Este texto resulta, en los tiempos actuales, una rareza: se trata de la crónica de un recital. Hasta hace unos treinta años, era habitual que aparecieran en la prensa testimonios de las lecturas públicas de ciertos renombrados poetas locales. Que estos dejaran de elaborarse tiene al menos un par de explicaciones. La primera, que en las últimas dos décadas la poesía ha perdido el papel social y el espacio mediático de los que alguna vez gozó. La segunda es que prácticamente no hay entre los poetas de hoy nadie que lea sus poemas con el estilo, aplomo o amenidad que regalaban Antonio Cisneros, Alejandro Romualdo, José Watanabe, César Calvo y tantos otros. Puede haber poetas activos de calidad, pero ninguno de ellos congrega un auditorio por el mero placer de escucharlos.

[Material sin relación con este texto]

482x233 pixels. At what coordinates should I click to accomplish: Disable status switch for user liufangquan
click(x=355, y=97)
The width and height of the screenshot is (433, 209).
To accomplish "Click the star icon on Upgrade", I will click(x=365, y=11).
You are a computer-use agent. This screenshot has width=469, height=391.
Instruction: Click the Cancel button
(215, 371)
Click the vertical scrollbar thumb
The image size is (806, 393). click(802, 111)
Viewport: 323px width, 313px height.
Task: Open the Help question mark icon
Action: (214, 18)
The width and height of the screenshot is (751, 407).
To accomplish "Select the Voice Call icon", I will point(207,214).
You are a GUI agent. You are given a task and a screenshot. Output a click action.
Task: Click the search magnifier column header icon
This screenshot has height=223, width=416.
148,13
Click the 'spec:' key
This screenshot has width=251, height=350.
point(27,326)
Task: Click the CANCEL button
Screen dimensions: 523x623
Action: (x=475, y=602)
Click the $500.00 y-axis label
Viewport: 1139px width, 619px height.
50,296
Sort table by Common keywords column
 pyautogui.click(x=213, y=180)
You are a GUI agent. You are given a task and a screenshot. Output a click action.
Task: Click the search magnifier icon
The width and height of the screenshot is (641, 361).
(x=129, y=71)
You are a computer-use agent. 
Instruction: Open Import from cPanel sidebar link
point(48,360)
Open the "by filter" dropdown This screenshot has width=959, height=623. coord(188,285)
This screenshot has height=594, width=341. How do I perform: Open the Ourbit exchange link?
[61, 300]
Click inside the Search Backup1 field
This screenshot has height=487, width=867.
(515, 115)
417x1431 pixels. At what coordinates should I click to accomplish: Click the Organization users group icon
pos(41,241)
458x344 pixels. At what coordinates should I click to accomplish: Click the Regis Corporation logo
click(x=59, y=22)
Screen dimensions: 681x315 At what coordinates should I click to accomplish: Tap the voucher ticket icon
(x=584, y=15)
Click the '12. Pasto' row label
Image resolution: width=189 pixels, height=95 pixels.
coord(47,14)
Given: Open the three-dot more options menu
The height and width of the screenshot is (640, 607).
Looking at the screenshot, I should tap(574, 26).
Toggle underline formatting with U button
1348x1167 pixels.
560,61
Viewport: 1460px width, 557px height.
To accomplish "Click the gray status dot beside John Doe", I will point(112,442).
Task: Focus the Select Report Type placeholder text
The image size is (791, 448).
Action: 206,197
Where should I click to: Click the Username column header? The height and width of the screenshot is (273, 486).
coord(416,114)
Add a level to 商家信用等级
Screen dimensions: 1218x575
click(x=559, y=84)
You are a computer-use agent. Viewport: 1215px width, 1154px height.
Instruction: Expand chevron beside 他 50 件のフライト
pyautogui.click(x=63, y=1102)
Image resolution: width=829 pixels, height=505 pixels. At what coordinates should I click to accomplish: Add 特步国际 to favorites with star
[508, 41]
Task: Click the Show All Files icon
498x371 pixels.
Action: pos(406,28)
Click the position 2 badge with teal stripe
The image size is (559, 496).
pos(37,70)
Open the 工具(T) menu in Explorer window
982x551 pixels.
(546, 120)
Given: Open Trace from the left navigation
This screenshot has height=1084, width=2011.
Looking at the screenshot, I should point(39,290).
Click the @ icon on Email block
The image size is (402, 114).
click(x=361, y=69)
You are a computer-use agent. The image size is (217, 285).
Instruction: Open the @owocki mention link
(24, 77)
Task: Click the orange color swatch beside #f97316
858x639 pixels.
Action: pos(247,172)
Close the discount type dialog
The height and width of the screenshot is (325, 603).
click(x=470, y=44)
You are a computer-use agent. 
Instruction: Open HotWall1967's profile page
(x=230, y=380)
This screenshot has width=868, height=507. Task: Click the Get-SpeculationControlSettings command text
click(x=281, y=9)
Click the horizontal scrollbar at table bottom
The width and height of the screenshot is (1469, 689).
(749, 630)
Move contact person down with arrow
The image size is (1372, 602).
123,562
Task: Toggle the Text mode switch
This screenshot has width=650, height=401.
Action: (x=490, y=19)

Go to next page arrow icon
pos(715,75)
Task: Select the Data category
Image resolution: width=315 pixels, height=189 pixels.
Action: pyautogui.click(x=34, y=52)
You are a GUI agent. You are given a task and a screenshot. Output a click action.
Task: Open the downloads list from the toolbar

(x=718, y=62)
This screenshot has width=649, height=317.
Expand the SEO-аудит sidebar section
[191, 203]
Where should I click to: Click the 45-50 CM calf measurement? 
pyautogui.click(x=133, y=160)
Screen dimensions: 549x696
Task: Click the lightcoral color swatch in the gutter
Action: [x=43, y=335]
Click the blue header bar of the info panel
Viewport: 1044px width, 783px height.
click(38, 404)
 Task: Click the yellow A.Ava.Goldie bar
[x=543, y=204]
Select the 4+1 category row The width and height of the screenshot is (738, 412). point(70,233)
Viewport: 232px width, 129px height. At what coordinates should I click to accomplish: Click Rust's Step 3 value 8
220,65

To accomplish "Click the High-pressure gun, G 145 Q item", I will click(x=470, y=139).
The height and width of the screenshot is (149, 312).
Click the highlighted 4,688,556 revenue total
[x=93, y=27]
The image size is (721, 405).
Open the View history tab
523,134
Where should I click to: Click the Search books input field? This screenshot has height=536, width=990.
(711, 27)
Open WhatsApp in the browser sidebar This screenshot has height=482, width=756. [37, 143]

Por ello, al igual que este texto, Jorge Pimentel es una rareza. Hablamos del último sobreviviente de una camada de poetas performáticos, rotundos en su expresión y cuyos versos retumbaban desde alguna épica que hoy ya no sabemos alcanzar. No es, además, un poeta que se prodigue en lecturas: ofrece una cada cinco, diez años y, como vino, se vuelve a escabullir en las sombras. Por eso escucharlo constituye todo un acontecimiento.
La noche del 19 de setiembre, Pimentel leyó en la librería El Virrey diversos poemas de su libro más reciente, “Jardín de uñas”, olímpicamente ignorado por la prensa cultural, pese a tratarse de uno de los trabajos mayores del más importante poeta peruano luego de la muerte de Carlos Germán Belli. Los seguidores de Pimentel, que en julio ya habían abarrotado la sala de la FIL donde se presentó el poemario, volvieron a repletar el espacio que la librería reservó para esta lectura. Y recibieron al autor con un prolongado aplauso de varios minutos, de esos que se dedican a las obras maestras en los festivales de cine.
Una hora exacta a su disposición tuvo Pimentel. La estructuró intercalando la lectura de poemas con anécdotas de destacados escritores de su época, como César Calvo, quien reprendía a sus amigos por caminar rápido en la calle “porque la gente puede pensar que estamos yendo a trabajar”. Repartió historias personales vividas junto a Julio Ramón Ribeyro (“yo también lo conocí, no solo los regios”) y contó de aquella ocasión en que departía con nuestro gran cuentista, cuando estalló una balacera que provocó que todos los presentes salieran disparados. Los únicos que se quedaron bajo la mesa fueron ellos. “Y tú abandonaste a tu mejor amigo”, le reprochó, humorístico, Pimentel al narrador Guillermo Niño de Guzmán, mezclado entre el respetable, señalándolo con un dedo fulminador. Estupor y risas acompañaron dicho gesto destemplado.
Satisfecho por la inmediata complicidad lograda con sus oyentes, Pimentel emprendió la lectura de sus poemas recién publicados. La inauguró con “Un gato mordiendo a una paloma”, canto conciso sobre la violenta belleza que emana de la muerte, de “la pasión consumada en sangre”, para luego pasar al expansivo “A la noche”, cuyo sobrecogedor ritmo envolvió el recinto y retuvo el aliento de los presentes durante largos minutos, como solo puede hacerlo un vibrante himno que escala entre señales de la naturaleza y sonoros gemidos humanos.
Más anécdotas. Desmenuzó los excesos de Eloy Jáuregui, leal lugarteniente de Hora Zero, y detalló los recitales que brindaban en provincias, invitados por restaurantes y peñas, en circunstancias temerarias. Renovados aplausos y vuelve a lo suyo: es el turno de “La información sospechosa de Carmen Mendoza Palomino”, uno de los poemas-retrato que pueblan “Jardín de uñas”, rescate luminoso de un ser hundido en la miseria de la miseria, donde ya no hay vida digna de ser vivida. Se suceden otras composiciones, breves y extensas, entregadas en un orden programado por Pimentel, un orden dictado por sus afectos e impugnaciones, que tiene como corolario un poema inédito, “Miro el televisor”, cuya cadencia y actitud difieren de lo exhibido en su último libro: tal vez sea la puerta abierta a un nuevo ciclo creativo, uno de los tantos que mantiene en secreto desde hace décadas.
La noche que Pimentel nos obsequió fue mágica no solo por la excelencia de los poemas que repasó, sino porque nos hizo creer, por una hora justa, que estábamos en una época donde la poesía tenía la última palabra. Pimentel la tuvo en esta ocasión. Quienes crecimos leyéndolo solo podemos estar conmovidos y agradecidos.